To study ALS today, researchers commonly use animal models, such as mice, which have limited relevance to human forms of the disease and are expensive and have low-throughput. To overcome the limitations of animal models, the goal of my lab is to engineer human “Skeletal Muscle on a Chip” platforms to integrate with motor neurons derived from ALS patients.

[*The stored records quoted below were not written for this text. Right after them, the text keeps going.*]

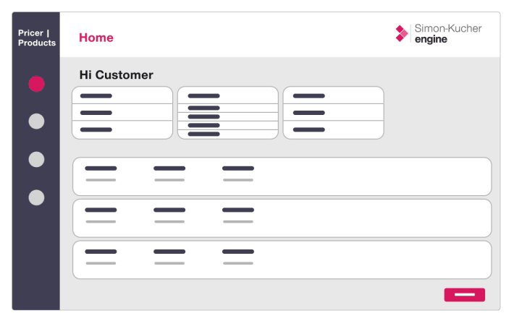Select middle row of the right card

tap(333, 113)
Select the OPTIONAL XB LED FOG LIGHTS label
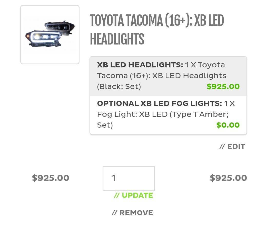 pyautogui.click(x=160, y=103)
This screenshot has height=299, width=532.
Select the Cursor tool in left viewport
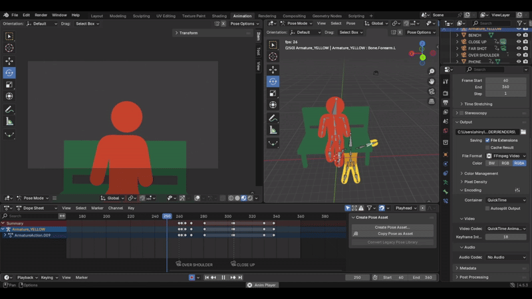9,48
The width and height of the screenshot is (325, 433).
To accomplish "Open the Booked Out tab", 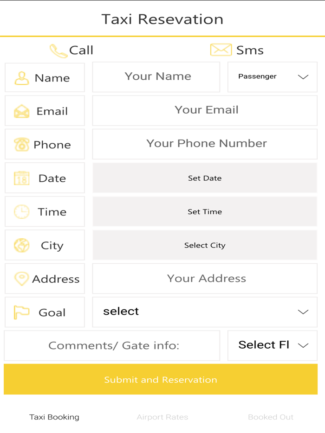I will (x=271, y=417).
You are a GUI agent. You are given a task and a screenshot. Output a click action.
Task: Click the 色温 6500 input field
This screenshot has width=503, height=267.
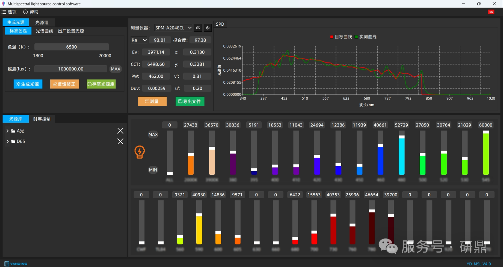pos(72,47)
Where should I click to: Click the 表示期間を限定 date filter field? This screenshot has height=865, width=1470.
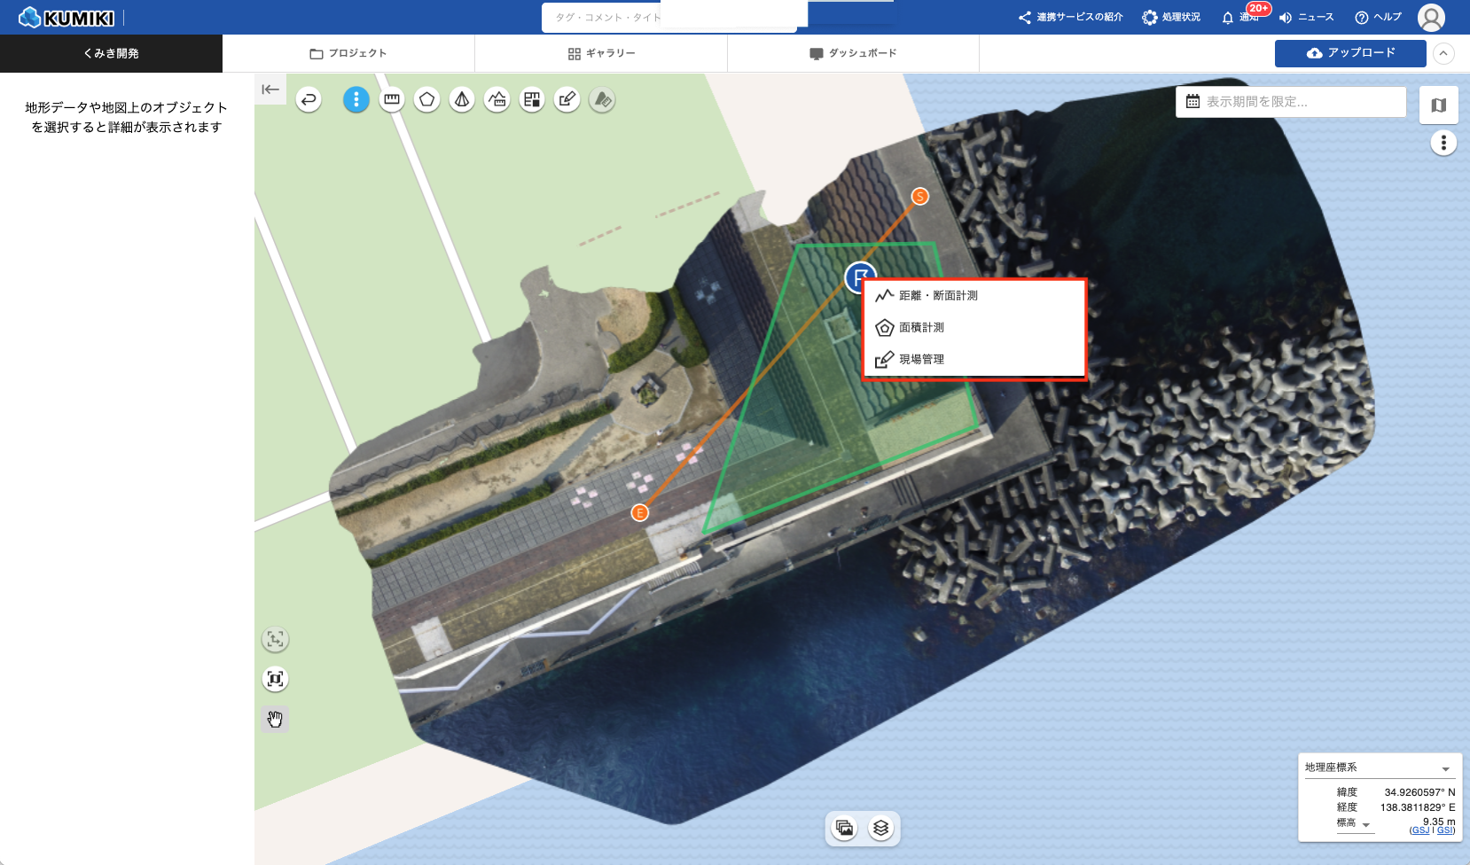[1291, 102]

First, we will optimize a platform that can both maintain engineered skeletal muscle in the lab for at least three weeks and enable us to measure the contractile strength of the muscle. Next, we will add human motor neurons derived from patients with ALS to the skeletal muscle tissues, which will be provided by our collaborator, Professor Justin Ichida.
We anticipate that the motor neurons will form neuromuscular junctions with the muscle, as they do in the body. To evaluate the health of these junctions, we will measure muscle contraction in response to neuron activation.
Ultimately, we and others can use this as a new platform to understand the progression of human ALS and screen drugs more effectively and efficiently compared to existing animal models. Importantly, because we can use cells from patients with ALS, our platform could also enable researchers to develop cures for ALS on a patient-by-patient basis.
What is the overall impact of your research on the ALS field and how can it lead to potential ALS treatments?
Our platforms will allow us and others to directly test if promising therapies can recover the function of engineered neuromuscular tissues with ALS-relevant mutations. This is important pre-clinical data that could help accelerate the development of cures for ALS.
Because we can acquire cells from patients, we can someday perform these experiments on a patient-by-patient basis and develop personalized treatment strategies. This personalized approach is critical for ALS, because many different types of genetic mutations have been observed in patients.
Thus, we can help identify the best treatment strategy for an ALS patient depending on [that person’s] mutation.